Del Norte Fishermen Experience Disappointing Start To Dungeness Crab Season


Kurt Ivison and his crew aboard the FV Moray pull up at Citizens Dock on Saturday after a disappointing start to the Dungeness season. Photo: Jessica Cejnar

Though his was one of the first boats to pull up at Citizens Dock after fishermen pulled their pots on Saturday, Kurt Ivison didn’t have much — only six crab out of 40 pots, he said.

Disappointed, the skipper of the FV Moray shrugged his shoulders and used an oft-quoted adage, “That’s why it’s called fishing, not catching.” Ivison, who has been part of Crescent City’s commercial Dungeness fleet for about 40 years, said he’d let his pots soak for a little bit longer.

“It’s never been this bad,” he told the Wild Rivers Outpost.

Kept from plying their trade initially due to poor quality crab and later because of a price dispute with seafood processors, Del Norte County fishermen, and others on the North Coast, set their pots at 8 a.m. Thursday.

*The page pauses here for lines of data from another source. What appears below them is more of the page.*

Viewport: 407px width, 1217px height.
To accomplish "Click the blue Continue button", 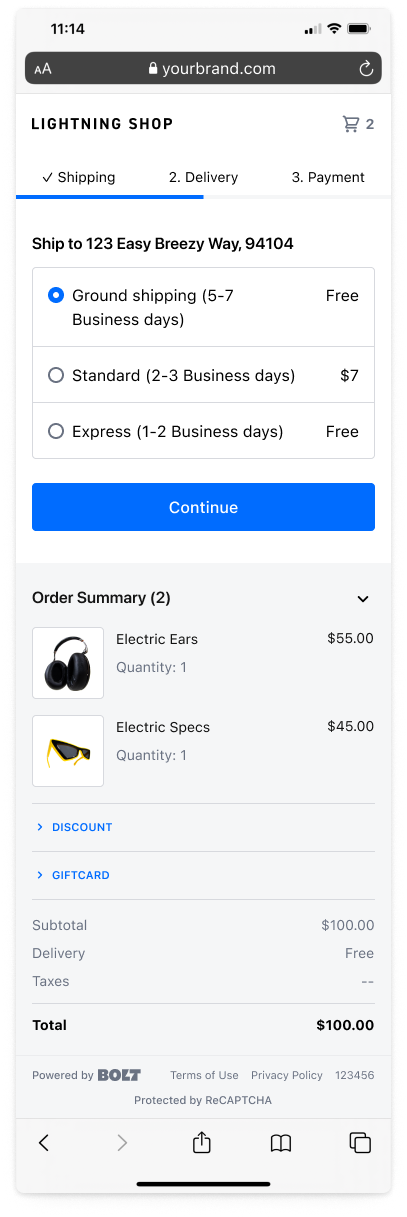I will point(203,507).
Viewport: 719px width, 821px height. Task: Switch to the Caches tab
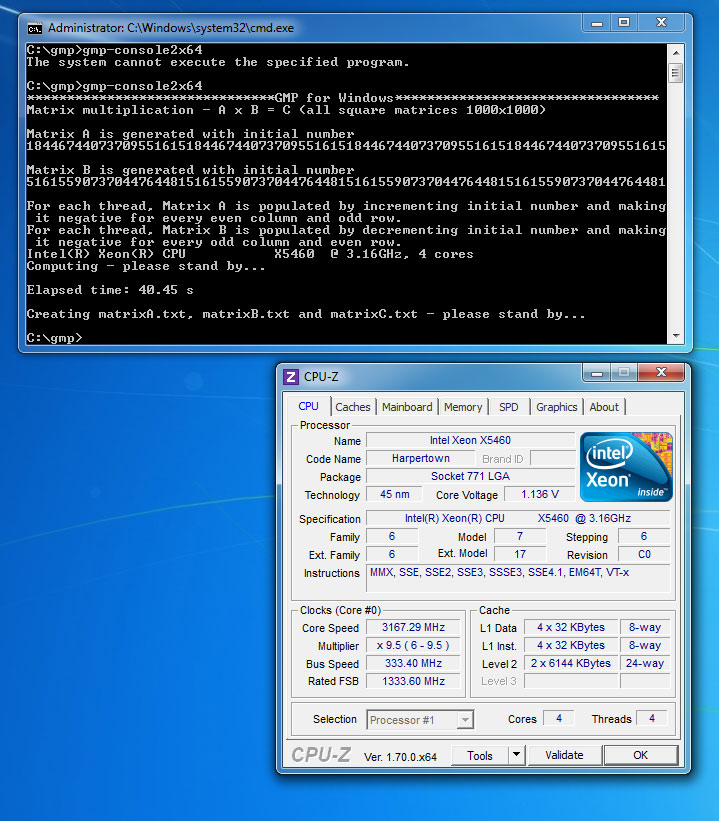pyautogui.click(x=352, y=407)
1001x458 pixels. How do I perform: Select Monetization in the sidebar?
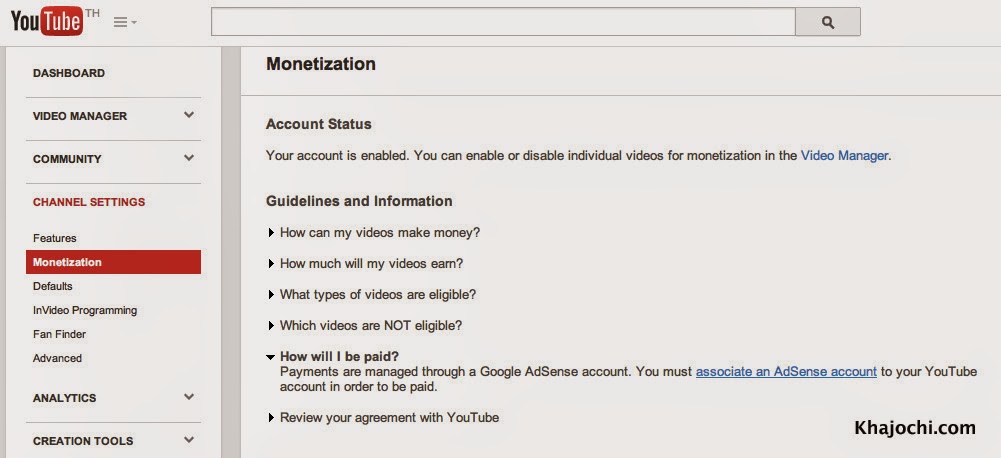click(67, 262)
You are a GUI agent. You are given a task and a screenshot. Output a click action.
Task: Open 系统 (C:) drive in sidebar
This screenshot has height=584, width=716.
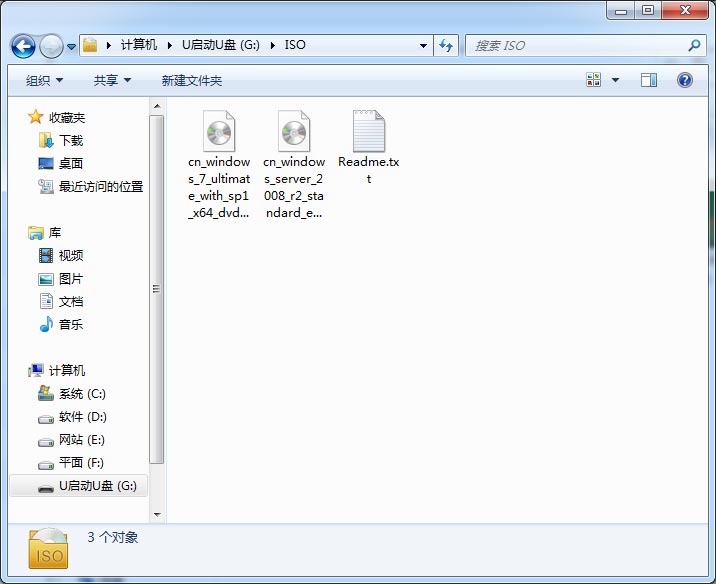click(81, 394)
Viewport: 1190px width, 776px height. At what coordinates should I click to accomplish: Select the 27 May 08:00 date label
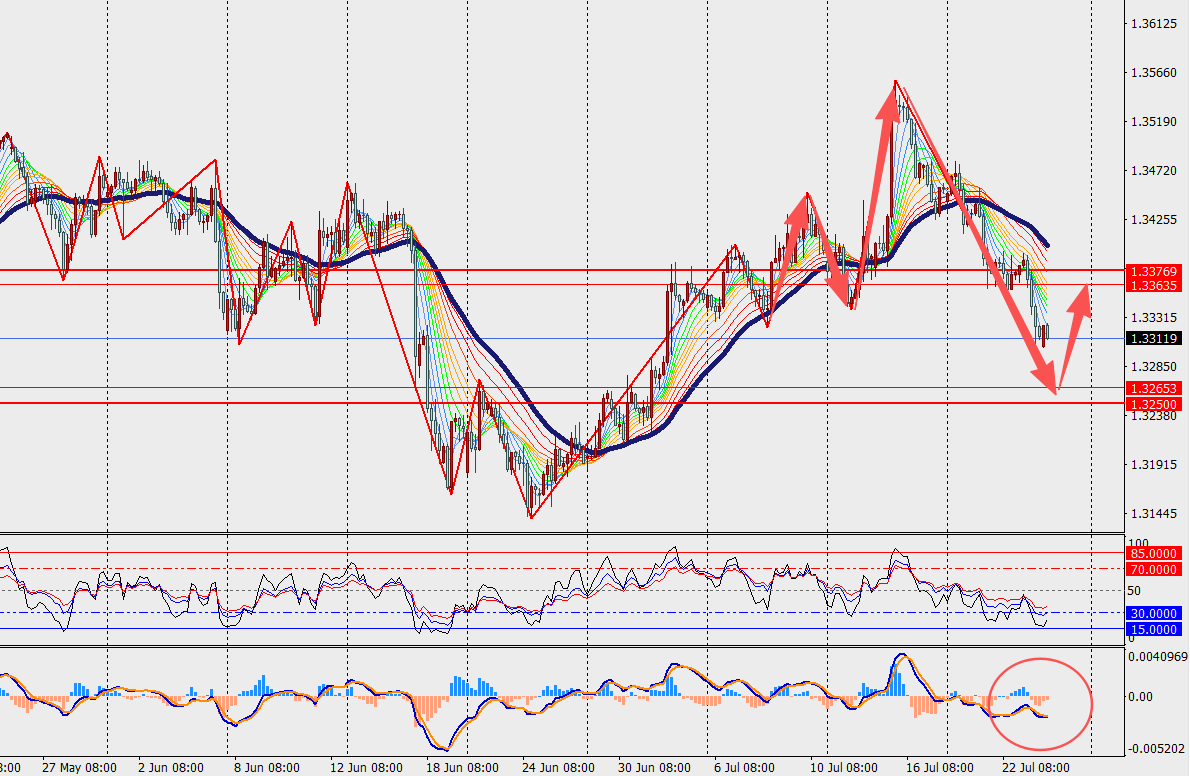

According to LCZ Unloaders employee Kevin Wilson, fishermen had a “gentleman’s agreement” to start bringing in their catch at 8 a.m. Saturday.

At about 8:30 a.m., Wilson said he and his coworkers might be unloading the first crab roughly three hours later. But at noon, four hours after fishermen could pull their pots, Citizens Dock, and others at the Crescent City Harbor, were quiet.

Wilson and his coworker Justin Green noted that everything was going at a slower pace, rough weather earlier in the week might have contributed to the lack of crab coming in.

“Right now this whole dock should be hectic with semis and everybody trying to get around,” Green said.

“It might pick up hopefully,” Wilson added.

The crew aboard the FV Pacific Pride load up their gear on Saturday. File photo: Jessica Cejnar

The late start to the season exacerbates a year already made challenging by the COVID-19 pandemic. After about three weeks of haggling with seafood processors over price, fishermen agreed on $2.75 per pound — less than their initial asking price of $3.25 and their reduced request of $3.10. The hope, Rick Shepherd, president of the Crescent City Commercial Fisherman’s Marketing Association, told the Wild Rivers Outpost earlier this week, is that seafood processors will agree to raise the price as the season wears on.

Seafood processors, including Pacific Choice Seafood, Bornsteins Seafood and Hallmark Fisheries had offered $2.50 per pound. When the season began seafood processors was offering $2.25 per pound.

Seafood processors are still feeling the effects of the pandemic, Lori L. Steele, West Coast Seafood Processors Association executive director. Since they lost about 70 percent of their market at the peak of the 2019-20 crab season due to the emergency closure of restaurants, they still have a lot of product from the previous year, she said.

Much of the crab that would have been sent fresh to restaurants had to be repackaged for sale in grocery stores or frozen at Costco.

“A lot of stuff is being repackaged and repurposed,” Steele told the Outpost on Jan. 8. “They’re looking for every possible avenue for market, but that doesn’t come without cost of course.”

Back at Citizens Dock, the only other vessel to pull up was Tim Potter’s Pacific Pride. But instead of offloading crab, Potter’s crew were picking up gear. Potter said he was taking his boat to Washington.

“The preliminary reports sounded a little bit better,” he told the Outpost.

Though he’s headed for other waters, Potter wished his fellow fishermen a good season.

“It sounds like it’s a tough year,” he said. “I hope the guys are able to make a living. It’s hard on a lot of people.”